→ Extrait de page:
----------------
La stévia est devenue un produit phare du 21e siècle en raison de ses propriétés sucrantes mais acaloriques. Les vertus de cette plante miracle sont pourtant connues et utilisées depuis des siècles par les Guaranis de la forêt amazonienne. Un rapport de l’ONG Public Eye revient sur le pillage de la stévia par les barons de l’industrie agroalimentaire.

La stévia est présentée comme la dernière grande nouveauté en matière d’édulcorants. De plus en plus de produits « naturels » contenant de la stévia arrivent sur le marché. Pourtant, contrairement aux dispositions prévues par la Convention sur la biodiversité, les peuples Guarani du Paraguay et du Brésil, qui ont découvert les vertus édulcorantes de cette plante, ne bénéficient pas des retombées économiques de leur savoir ancestral. Ce rapport met en lumière la face cachée du marché de la stévia.
----------------
→ Données fournies:
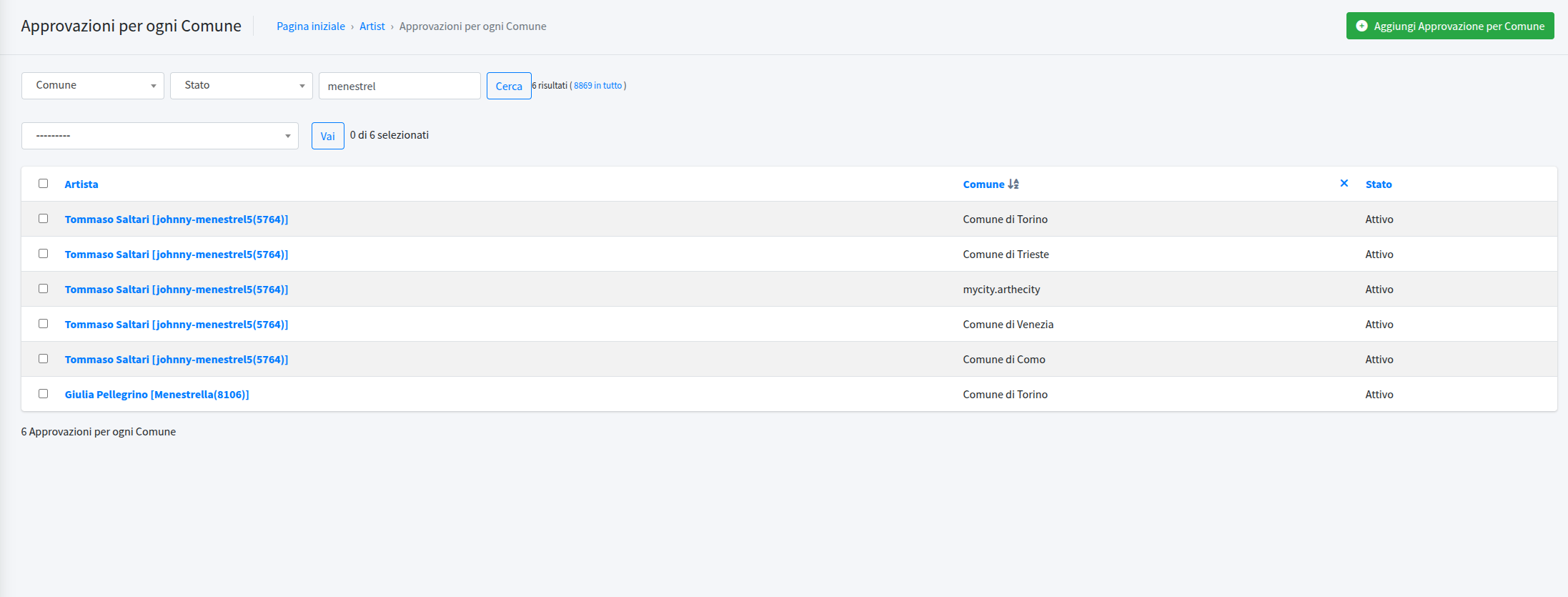Show all 8869 in tutto results
The width and height of the screenshot is (1568, 597).
[x=597, y=86]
----------------
→ Consignes:
1. Citez le texte sur la stévia depuis « La stévia est devenue » jusqu'à « de l’industrie agroalimentaire. » inclus.
2. Reformulez sous forme de liste, s'il vous plaît, le paragraphe du texte sur la stévia qui commence par « La stévia est présentée comme », en conservant ses faits principaux.
3. Poursuivez le texte sur la stévia à partir de sa dernière phrase.

→ Réponses aux consignes:
1.
La stévia est devenue un produit phare du 21e siècle en raison de ses propriétés sucrantes mais acaloriques. Les vertus de cette plante miracle sont pourtant connues et utilisées depuis des siècles par les Guaranis de la forêt amazonienne. Un rapport de l’ONG Public Eye revient sur le pillage de la stévia par les barons de l’industrie agroalimentaire.

2.
- La stévia est présentée comme la dernière grande nouveauté en matière d'édulcorants.
- Les produits « naturels » contenant de la stévia arrivent de plus en plus nombreux sur le marché.
- Les peuples Guarani du Paraguay et du Brésil ont découvert les vertus édulcorantes de la plante. Pourtant, ils ne bénéficient pas des retombées économiques de leur savoir ancestral, contrairement aux dispositions de la Convention sur la biodiversité.
- Le rapport met en lumière la face cachée du marché de la stévia.

3.
Télécharger le rapport :

A qui profite la stévia ?

Coca-Cola a lancé la version « Life » de sa boisson phare, édulcorée aux glycosides de stéviol. Contrairement à ce que les commerciaux allemands laissent entendre, ce n’est pas la plante elle-même qui est utilisée, mais bien le glycoside de stéviol, une molécule extraite industriellement par une série de procédés chimiques complexes.

La marque états-unienne n’est de loin pas la seule à utiliser son pouvoir édulcorant jusqu’à 300 fois supérieur à celui du sucre. Le glycoside de stéviol, qui présente aussi l’avantage de ne causer ni diabète ni caries, intéresse de plus en plus l’industrie agroalimentaire, notamment en raison de son coût de production attractif. Boissons, chocolats, bonbons, de nouveaux produits dérivés du glycoside de stéviol ne cessent d’apparaître sur le marché.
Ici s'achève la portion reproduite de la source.